特異課 8
トーゼツがこの状況で選択できるものは二つ。
一つ、ベスと素手で近距離戦へと持ち込むこと。体術の基本は出来るのだが、もしもこの状態に持ち込まれれば、まずトーゼツに勝ち目がなくなるだろう。移動速度で負けているうえに、ベスは剣を持っている。圧倒的に不利すぎる。
ならば、取れる選択はもう一つの道。
それは──
(距離を取り続ける!)
クロスボウをトーゼツ向かって駆けているベスに向け、素早く矢を生成し、三連射する。さらに放たれた矢は不自然な動きをしながらベスに向かい続ける。
(トーゼツの狙いが外れた……?いや、にしては矢の動きが不自然すぎるな)
やはりベスは良い眼をしている。しかも単純に速い物を見切れるというものでもない。冷静に動きを見て思考することが出来ているのだ。それは才能的なものなのか、長年の戦闘経験によって会得したものなのか。それは本人にも分からない。

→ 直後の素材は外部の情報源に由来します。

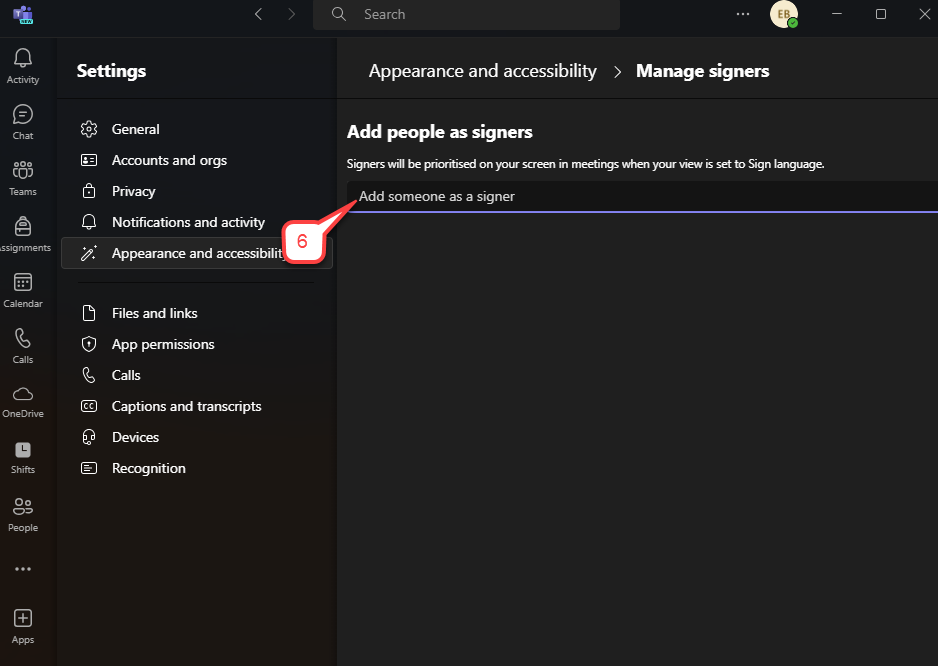Switch to the Devices settings section

coord(134,437)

ただ、今、放たれた矢に仕掛けがあるのに気づいたのは事実である。
(だったら考えられるのは一つ)
べスは動きを止め、矢の接近を待つ。そして、とうとうべスを貫こうとするその瞬間、素早く下級の防御魔術を発動させる。
それはまるで鎧のようにべスの周りに透明な硬いモノを出現させ、向かってきた矢を受け止める。
しかし、防御魔術に突き刺さった矢は二本。
「だったら後ろだな!」
そういって勢いよく後方へ振り返ると、そのまま剣を振り下ろし、視認する前に向かってきていた矢を斬り落とす。
「やっぱり遠隔操作しているな」
「やっぱりバレるか……」
クロスボウに新たな矢を生成しながらトーゼツはべスの動きを鋭く観察していた。
遠隔操作でバレたのは仕方の無い事だ。それにあれほど変な動きをしていれば、戦闘経験の少ない素人ではない限り気づくのは当たり前だ。

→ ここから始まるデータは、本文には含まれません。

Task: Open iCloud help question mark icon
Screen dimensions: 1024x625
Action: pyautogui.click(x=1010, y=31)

それよりも喜ばしい結果にはなった。なにせ、遠隔操作したのはダメージを与えるためではなく、上手く距離を取るため。つまりべスが動きを静止させた時点でトーゼツの目的は達成していた。
べスは剣を構え、トーゼツの動きを待っていた。
(やっぱりな。俺は一旦小手調べするために遠距離戦を持ち込んだ。俺は長期戦になると思ったからこその行動だった。しかし、剣術の中には遠距離に対応した術もあるはずなのにべスは距離を詰め、近距離戦を持ち込んだ。それはつまり長期戦ではなく短期決戦を望んだから)
戦士というものは奥の手やら切り札なんか当然、持っておくものだ。
トーゼツで言うなら、矢の遠隔操作は切り札になりえるだろう。最後の最後まで、使わず戦い、そしてここぞという勝負の分かれ目で使う。だからこそ、戦士の戦いは自分と相手の持っている奥の手を考えて戦闘していく必要がある。相手はどのような切り札を使ってくるのか。その使用タイミングは?自分の奥の手をどのように使えば勝利出来るのか?
そして、奥の手があることは心の余裕を持たせることも出来る。激しい戦闘。死ぬかもしれない。負けるかもしれない。でも、自分には奥の手がある。そういう意味でも切り札は必要なのだ。
だからこそ、短期決戦に持ち込まれるのは怖い事でもある。奥の手を使わせない、使うタイミングがそもそも無いと思えるほどに素早く、異常の速度で仕留めにかかってくるのだから。